Source data:
[Start of Attachment]

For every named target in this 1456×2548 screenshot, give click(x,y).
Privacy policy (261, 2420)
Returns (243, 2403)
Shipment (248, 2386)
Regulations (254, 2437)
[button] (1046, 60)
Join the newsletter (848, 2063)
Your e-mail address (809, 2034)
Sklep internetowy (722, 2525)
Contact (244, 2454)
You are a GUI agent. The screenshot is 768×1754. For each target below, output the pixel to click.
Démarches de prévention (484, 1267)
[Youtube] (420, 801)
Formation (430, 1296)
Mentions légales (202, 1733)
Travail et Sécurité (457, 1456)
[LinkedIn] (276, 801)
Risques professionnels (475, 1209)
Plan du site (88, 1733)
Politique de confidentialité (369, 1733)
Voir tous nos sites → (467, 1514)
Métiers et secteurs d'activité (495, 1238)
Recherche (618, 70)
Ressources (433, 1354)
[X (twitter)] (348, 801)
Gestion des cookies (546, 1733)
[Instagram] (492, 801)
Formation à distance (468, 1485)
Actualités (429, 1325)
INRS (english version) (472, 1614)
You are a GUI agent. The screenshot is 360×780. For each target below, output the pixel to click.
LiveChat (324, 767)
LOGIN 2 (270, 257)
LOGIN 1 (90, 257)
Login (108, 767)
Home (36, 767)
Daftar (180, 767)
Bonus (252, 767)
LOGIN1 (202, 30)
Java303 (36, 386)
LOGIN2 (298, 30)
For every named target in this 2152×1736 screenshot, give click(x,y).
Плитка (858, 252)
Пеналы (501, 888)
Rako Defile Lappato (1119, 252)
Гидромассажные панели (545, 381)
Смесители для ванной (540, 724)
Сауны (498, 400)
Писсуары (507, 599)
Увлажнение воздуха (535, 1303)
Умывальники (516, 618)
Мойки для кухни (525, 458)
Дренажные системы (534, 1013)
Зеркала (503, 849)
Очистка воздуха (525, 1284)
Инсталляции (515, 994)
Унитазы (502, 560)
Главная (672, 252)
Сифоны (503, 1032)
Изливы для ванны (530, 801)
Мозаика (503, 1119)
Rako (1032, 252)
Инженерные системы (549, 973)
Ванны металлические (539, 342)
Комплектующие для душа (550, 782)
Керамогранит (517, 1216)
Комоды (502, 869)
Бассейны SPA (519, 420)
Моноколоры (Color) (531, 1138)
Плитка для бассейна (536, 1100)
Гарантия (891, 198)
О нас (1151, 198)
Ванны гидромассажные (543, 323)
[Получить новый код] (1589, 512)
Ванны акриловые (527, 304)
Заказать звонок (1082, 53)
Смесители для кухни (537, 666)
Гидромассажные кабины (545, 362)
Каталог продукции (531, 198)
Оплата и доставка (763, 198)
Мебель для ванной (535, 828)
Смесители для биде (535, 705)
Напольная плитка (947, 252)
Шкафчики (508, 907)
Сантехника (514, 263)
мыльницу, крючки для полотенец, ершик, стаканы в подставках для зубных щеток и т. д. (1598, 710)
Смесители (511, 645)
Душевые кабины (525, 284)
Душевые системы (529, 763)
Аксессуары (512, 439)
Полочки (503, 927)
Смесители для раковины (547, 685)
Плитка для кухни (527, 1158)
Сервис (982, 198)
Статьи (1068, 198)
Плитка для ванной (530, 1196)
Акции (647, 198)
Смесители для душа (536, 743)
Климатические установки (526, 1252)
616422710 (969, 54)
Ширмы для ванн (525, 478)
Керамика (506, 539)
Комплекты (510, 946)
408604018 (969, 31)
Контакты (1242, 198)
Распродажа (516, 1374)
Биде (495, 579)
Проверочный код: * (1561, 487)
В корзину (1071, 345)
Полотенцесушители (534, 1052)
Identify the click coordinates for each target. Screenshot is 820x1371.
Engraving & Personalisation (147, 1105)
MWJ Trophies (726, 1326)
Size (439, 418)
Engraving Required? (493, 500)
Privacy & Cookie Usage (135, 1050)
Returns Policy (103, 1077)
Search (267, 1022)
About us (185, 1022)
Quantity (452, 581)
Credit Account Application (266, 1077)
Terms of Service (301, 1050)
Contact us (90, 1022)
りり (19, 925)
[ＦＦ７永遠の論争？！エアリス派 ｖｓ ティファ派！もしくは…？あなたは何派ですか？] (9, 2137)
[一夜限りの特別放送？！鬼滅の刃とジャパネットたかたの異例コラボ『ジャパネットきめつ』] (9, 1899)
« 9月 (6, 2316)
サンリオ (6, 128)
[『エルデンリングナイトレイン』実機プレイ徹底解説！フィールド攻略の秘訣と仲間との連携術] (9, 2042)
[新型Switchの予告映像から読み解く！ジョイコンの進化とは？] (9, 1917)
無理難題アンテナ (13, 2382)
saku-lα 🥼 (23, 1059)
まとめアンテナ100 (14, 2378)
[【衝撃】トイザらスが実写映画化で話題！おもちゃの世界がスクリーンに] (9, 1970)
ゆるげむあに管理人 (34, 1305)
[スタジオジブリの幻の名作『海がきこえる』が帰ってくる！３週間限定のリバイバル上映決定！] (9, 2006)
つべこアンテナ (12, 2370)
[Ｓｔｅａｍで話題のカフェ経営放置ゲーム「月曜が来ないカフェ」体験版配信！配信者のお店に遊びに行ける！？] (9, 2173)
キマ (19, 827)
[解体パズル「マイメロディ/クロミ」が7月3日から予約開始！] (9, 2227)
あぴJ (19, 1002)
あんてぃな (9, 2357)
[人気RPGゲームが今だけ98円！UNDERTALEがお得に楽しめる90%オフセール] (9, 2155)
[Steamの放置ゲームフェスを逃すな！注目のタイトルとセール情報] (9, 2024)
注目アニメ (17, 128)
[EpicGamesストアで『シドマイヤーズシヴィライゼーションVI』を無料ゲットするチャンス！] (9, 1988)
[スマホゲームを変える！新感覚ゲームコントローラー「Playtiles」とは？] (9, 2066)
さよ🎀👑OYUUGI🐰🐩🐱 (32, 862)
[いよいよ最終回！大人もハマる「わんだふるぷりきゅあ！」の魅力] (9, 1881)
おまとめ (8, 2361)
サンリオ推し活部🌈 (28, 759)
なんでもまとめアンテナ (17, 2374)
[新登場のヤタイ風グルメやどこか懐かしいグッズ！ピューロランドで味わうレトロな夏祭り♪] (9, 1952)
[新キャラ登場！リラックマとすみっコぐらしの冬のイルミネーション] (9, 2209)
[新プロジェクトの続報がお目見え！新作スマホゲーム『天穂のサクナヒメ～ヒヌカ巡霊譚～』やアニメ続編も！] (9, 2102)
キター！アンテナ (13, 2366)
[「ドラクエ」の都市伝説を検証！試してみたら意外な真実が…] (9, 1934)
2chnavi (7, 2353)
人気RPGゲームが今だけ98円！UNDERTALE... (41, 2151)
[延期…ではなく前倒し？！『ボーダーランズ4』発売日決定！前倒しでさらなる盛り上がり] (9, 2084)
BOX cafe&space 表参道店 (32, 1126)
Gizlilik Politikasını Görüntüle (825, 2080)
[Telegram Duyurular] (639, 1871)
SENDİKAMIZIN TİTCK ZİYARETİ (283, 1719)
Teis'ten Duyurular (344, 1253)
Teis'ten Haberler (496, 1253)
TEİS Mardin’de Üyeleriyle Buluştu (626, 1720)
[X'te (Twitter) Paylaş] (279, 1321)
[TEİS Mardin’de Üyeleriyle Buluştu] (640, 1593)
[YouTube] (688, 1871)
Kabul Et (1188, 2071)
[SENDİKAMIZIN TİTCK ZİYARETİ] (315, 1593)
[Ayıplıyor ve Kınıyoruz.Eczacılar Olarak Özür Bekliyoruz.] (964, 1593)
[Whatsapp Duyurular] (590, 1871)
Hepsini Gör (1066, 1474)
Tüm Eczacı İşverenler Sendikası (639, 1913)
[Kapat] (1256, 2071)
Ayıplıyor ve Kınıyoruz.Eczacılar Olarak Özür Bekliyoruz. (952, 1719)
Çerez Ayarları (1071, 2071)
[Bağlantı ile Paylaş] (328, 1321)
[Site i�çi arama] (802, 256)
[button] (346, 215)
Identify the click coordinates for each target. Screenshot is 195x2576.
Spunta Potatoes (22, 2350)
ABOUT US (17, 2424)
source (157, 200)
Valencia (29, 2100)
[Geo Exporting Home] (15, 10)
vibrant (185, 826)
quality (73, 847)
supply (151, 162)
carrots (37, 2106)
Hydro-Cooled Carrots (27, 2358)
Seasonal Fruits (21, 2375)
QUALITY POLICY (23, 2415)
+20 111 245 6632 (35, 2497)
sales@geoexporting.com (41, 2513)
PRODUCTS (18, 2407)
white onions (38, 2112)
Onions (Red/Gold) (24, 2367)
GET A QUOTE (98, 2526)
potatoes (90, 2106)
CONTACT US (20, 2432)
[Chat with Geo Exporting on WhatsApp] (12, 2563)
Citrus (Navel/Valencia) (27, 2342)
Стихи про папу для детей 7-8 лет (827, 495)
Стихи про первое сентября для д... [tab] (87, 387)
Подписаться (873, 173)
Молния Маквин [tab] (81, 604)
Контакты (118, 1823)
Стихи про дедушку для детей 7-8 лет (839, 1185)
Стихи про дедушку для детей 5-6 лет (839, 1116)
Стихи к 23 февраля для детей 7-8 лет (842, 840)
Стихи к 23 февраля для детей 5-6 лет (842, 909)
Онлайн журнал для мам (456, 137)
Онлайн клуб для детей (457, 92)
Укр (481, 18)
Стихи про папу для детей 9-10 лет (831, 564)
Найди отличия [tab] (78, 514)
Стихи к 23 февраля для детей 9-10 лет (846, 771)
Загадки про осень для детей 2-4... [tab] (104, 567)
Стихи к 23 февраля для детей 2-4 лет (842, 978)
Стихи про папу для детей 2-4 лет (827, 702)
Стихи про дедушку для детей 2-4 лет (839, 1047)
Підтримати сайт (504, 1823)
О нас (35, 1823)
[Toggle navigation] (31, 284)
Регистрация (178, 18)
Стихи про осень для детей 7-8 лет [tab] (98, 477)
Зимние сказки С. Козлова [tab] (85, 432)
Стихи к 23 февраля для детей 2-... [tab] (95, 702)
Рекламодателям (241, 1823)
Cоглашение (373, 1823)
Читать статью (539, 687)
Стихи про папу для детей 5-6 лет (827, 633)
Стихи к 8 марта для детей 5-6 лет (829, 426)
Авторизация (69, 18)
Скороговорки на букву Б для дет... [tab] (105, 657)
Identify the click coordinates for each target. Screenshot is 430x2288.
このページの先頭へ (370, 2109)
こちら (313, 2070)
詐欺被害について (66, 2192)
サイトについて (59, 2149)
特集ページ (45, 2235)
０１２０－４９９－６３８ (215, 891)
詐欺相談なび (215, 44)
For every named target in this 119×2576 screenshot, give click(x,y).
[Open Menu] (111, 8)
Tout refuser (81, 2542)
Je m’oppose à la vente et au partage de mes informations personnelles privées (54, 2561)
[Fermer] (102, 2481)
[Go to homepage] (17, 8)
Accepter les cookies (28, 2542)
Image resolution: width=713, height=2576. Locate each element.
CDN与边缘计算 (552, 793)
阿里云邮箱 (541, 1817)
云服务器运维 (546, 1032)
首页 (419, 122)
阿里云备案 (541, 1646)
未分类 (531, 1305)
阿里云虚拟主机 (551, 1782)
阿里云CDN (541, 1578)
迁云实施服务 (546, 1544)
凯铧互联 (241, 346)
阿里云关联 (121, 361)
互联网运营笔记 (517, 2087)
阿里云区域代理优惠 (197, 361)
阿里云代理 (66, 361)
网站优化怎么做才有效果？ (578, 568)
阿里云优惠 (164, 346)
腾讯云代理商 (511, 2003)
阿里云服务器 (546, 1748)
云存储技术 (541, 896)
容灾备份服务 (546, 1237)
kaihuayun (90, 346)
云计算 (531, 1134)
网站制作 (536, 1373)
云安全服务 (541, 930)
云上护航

[End of Attachment]

Task: Above are the lines; repeat exactly the ones from the line containing "Плитка (858, 252)" down to the line containing "Керамика (506, 539)", both inclusive.

Worked solution:
Плитка (858, 252)
Пеналы (501, 888)
Rako Defile Lappato (1119, 252)
Гидромассажные панели (545, 381)
Смесители для ванной (540, 724)
Сауны (498, 400)
Писсуары (507, 599)
Увлажнение воздуха (535, 1303)
Умывальники (516, 618)
Мойки для кухни (525, 458)
Дренажные системы (534, 1013)
Зеркала (503, 849)
Очистка воздуха (525, 1284)
Инсталляции (515, 994)
Унитазы (502, 560)
Главная (672, 252)
Сифоны (503, 1032)
Изливы для ванны (530, 801)
Мозаика (503, 1119)
Rako (1032, 252)
Инженерные системы (549, 973)
Ванны металлические (539, 342)
Комплектующие для душа (550, 782)
Керамогранит (517, 1216)
Комоды (502, 869)
Бассейны SPA (519, 420)
Моноколоры (Color) (531, 1138)
Плитка для бассейна (536, 1100)
Гарантия (891, 198)
О нас (1151, 198)
Ванны гидромассажные (543, 323)
[Получить новый код] (1589, 512)
Ванны акриловые (527, 304)
Заказать звонок (1082, 53)
Смесители для кухни (537, 666)
Гидромассажные кабины (545, 362)
Каталог продукции (531, 198)
Оплата и доставка (763, 198)
Мебель для ванной (535, 828)
Смесители для биде (535, 705)
Напольная плитка (947, 252)
Шкафчики (508, 907)
Сантехника (514, 263)
мыльницу, крючки для полотенец, ершик, стаканы в подставках для зубных щеток и т. д. (1598, 710)
Смесители (511, 645)
Душевые кабины (525, 284)
Душевые системы (529, 763)
Аксессуары (512, 439)
Полочки (503, 927)
Смесители для раковины (547, 685)
Плитка для кухни (527, 1158)
Сервис (982, 198)
Статьи (1068, 198)
Плитка для ванной (530, 1196)
Акции (647, 198)
Смесители для душа (536, 743)
Климатические установки (526, 1252)
616422710 (969, 54)
Ширмы для ванн (525, 478)
Керамика (506, 539)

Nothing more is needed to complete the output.